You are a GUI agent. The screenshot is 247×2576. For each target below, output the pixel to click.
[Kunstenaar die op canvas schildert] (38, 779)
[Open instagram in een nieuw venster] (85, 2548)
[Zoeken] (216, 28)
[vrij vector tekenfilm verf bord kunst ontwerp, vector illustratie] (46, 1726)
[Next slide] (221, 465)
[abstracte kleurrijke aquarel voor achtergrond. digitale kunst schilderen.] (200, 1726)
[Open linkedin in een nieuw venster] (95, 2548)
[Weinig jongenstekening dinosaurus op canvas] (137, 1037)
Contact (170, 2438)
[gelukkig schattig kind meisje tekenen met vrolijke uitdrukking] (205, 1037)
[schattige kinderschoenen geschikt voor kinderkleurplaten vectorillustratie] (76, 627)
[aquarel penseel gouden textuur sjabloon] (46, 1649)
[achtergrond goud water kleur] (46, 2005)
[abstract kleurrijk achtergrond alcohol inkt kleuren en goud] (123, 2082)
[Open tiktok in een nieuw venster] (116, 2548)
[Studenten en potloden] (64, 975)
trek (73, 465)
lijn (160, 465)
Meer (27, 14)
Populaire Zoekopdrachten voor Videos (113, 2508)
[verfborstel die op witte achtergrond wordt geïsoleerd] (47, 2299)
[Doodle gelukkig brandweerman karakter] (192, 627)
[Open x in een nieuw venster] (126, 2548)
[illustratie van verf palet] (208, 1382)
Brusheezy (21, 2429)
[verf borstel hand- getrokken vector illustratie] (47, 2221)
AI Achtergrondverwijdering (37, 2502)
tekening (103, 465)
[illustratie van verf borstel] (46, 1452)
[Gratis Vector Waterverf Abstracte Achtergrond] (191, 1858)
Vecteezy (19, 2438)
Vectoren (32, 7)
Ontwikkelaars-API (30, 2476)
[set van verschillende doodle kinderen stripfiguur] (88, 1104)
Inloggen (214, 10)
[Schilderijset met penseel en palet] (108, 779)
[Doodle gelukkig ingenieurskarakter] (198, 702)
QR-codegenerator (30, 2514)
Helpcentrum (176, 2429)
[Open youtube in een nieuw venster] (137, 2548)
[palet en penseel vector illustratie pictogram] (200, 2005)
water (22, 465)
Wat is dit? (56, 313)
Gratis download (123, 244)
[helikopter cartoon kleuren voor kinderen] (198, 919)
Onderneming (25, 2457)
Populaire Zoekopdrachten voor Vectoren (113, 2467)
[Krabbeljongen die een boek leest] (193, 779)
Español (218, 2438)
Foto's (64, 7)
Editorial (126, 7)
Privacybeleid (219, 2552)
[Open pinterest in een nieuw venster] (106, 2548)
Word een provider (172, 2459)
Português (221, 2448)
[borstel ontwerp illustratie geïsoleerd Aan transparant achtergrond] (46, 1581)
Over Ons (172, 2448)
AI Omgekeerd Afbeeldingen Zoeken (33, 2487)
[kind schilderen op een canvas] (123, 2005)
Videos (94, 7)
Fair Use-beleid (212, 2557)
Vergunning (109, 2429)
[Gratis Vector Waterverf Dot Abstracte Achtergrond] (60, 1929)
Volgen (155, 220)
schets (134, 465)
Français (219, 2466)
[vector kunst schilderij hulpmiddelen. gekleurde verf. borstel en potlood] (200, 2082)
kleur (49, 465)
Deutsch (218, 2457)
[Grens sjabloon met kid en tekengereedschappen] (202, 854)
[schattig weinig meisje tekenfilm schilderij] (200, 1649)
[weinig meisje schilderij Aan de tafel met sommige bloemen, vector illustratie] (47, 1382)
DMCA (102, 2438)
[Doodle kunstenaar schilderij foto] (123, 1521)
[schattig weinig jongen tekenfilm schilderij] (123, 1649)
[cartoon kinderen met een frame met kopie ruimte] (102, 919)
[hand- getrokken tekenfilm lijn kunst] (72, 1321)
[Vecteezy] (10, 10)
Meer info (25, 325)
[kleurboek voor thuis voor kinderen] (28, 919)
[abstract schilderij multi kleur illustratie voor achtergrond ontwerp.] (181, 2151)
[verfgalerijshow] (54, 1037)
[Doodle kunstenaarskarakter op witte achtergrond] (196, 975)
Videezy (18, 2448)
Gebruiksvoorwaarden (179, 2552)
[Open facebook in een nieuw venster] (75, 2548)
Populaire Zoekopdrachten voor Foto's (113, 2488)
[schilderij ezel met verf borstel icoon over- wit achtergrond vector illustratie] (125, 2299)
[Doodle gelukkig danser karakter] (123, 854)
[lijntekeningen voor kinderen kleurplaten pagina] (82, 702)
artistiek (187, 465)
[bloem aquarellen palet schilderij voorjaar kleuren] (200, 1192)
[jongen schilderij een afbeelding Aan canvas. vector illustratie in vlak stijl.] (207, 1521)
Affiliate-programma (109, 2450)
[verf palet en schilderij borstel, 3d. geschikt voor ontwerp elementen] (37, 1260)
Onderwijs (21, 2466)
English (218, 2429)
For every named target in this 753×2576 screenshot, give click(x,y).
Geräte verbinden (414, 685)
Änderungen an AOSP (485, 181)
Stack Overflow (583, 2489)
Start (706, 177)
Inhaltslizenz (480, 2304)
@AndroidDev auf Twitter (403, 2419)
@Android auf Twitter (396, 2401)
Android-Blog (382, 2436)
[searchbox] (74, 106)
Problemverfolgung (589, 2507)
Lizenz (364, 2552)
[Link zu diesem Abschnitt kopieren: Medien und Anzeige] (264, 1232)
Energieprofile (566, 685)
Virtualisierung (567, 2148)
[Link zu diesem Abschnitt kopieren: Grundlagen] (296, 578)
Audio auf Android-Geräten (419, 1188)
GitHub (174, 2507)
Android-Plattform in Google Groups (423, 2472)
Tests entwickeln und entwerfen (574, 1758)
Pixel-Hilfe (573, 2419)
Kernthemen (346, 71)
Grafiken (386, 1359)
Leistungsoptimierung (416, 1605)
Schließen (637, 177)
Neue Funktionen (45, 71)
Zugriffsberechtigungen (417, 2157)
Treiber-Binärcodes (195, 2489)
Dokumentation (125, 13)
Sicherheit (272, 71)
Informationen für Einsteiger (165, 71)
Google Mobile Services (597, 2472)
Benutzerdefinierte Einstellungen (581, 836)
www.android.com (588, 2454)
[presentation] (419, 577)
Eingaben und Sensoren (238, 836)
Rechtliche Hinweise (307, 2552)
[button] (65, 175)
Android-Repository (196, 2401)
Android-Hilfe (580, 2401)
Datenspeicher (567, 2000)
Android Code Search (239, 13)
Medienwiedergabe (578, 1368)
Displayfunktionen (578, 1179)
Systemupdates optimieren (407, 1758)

* **What you need to do**
The range runs from the line above containing "[Gratis Vector Waterverf Abstracte" to the line containing "Volgen (155, 220)", inclusive. Restate those lines word for word and no others.

* **Response**
[Gratis Vector Waterverf Abstracte Achtergrond] (191, 1858)
Vecteezy (19, 2438)
Vectoren (32, 7)
Ontwikkelaars-API (30, 2476)
[set van verschillende doodle kinderen stripfiguur] (88, 1104)
Inloggen (214, 10)
[Schilderijset met penseel en palet] (108, 779)
[Doodle gelukkig ingenieurskarakter] (198, 702)
QR-codegenerator (30, 2514)
Helpcentrum (176, 2429)
[Open youtube in een nieuw venster] (137, 2548)
[palet en penseel vector illustratie pictogram] (200, 2005)
water (22, 465)
Wat is dit? (56, 313)
Gratis download (123, 244)
[helikopter cartoon kleuren voor kinderen] (198, 919)
Onderneming (25, 2457)
Populaire Zoekopdrachten voor Vectoren (113, 2467)
[Krabbeljongen die een boek leest] (193, 779)
Español (218, 2438)
Foto's (64, 7)
Editorial (126, 7)
Privacybeleid (219, 2552)
[Open pinterest in een nieuw venster] (106, 2548)
Word een provider (172, 2459)
Português (221, 2448)
[borstel ontwerp illustratie geïsoleerd Aan transparant achtergrond] (46, 1581)
Over Ons (172, 2448)
AI Omgekeerd Afbeeldingen Zoeken (33, 2487)
[kind schilderen op een canvas] (123, 2005)
Videos (94, 7)
Fair Use-beleid (212, 2557)
Vergunning (109, 2429)
[Gratis Vector Waterverf Dot Abstracte Achtergrond] (60, 1929)
Volgen (155, 220)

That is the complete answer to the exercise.